100 movie cast: Atharvaa, Yogi Babu, Radha Ravi, Hansika Motwani
100 movie director: Sam Anton
100 movie rating: 2 stars
Can Tamil directors, once and for all, come up with a film that doesn’t have sexual harassment cases involved? Is it that tough to write stories without referring to Nirbhaya, Pollachi issue, the infamous Nungambakkam murder, and so on? Those who follow Tamil cinema releases closely know what I am talking about. Cop stories have been the safest stock for filmmakers to invest in. Enough has been written and spoke about these, but Sam Anton’s cop film is majorly set in a police control room.
The premise is interesting as the audience gets to know the happenings of a police control room and how it functions. I loved it as an idea. But this needs work as Sam Anton often shifts his focus off the story. His inconsistent storytelling, in particular, during the first half tests your patience, and in return, we get a meet-cute love scene, songs and slow-paced action sequences.
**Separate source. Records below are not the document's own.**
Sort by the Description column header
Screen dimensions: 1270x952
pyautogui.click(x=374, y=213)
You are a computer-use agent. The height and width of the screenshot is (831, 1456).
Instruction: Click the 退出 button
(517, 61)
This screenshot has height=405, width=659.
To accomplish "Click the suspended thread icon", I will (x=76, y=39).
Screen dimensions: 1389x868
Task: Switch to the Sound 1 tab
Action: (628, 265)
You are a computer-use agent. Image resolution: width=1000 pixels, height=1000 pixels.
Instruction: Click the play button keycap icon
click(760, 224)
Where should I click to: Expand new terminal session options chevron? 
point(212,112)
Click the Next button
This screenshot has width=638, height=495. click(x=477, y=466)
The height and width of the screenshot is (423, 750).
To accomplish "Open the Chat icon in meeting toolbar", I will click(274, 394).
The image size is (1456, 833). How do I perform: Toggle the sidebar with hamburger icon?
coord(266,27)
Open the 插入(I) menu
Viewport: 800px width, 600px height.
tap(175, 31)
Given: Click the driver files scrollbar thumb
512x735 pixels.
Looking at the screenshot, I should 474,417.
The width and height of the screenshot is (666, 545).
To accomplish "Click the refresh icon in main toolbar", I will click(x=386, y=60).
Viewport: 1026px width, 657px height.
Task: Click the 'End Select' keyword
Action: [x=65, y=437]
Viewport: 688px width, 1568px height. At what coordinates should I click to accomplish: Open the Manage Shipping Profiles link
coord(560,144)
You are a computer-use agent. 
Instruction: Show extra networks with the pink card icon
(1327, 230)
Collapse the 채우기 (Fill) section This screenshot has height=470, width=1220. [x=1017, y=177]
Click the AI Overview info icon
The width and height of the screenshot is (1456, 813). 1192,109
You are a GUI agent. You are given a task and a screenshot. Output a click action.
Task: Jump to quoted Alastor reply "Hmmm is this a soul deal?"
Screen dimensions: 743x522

Sathya (Atharvaa) dreams of getting groundbreaking cases to handle but ends up in an operator room, attending calls. He isn’t a fan of such ‘easy jobs’, and laughs at his girlfriend Nisha (Hansika) when he finds her working at a call centre. In the beginning, a couple of kids call the control room saying their school had a bomb threat. Sathya gets tired of answering prank calls and waits for a real phone call that would change his life. And, that happens. Sathya tracks down how a teenage girl was allegedly murdered. Further, this leads to complications, and also, we get a parallel track to the story, a drug-peddling gang.
Sam Anton takes too many cinematic liberties with 100, giving us an unrealistic twist that one can’t easily buy. But he does set things up well in the initial scenes. Atharvaa gets a lot of character build-up, which could have been avoided. Radha Ravi plays pistol Prabhakaran, a senior officer, who never had the chance to use his gun. I really found the whole angle unconvincing.
Hansika barely has anything to do in the film, and eventually disappears in the second half, like most of the ‘commercial’ heroines. Pardon my generalisation, but that’s how it is. In an interview, Sam Anton had told the female characters in 100 were as important as the hero. Sigh; they were anything but.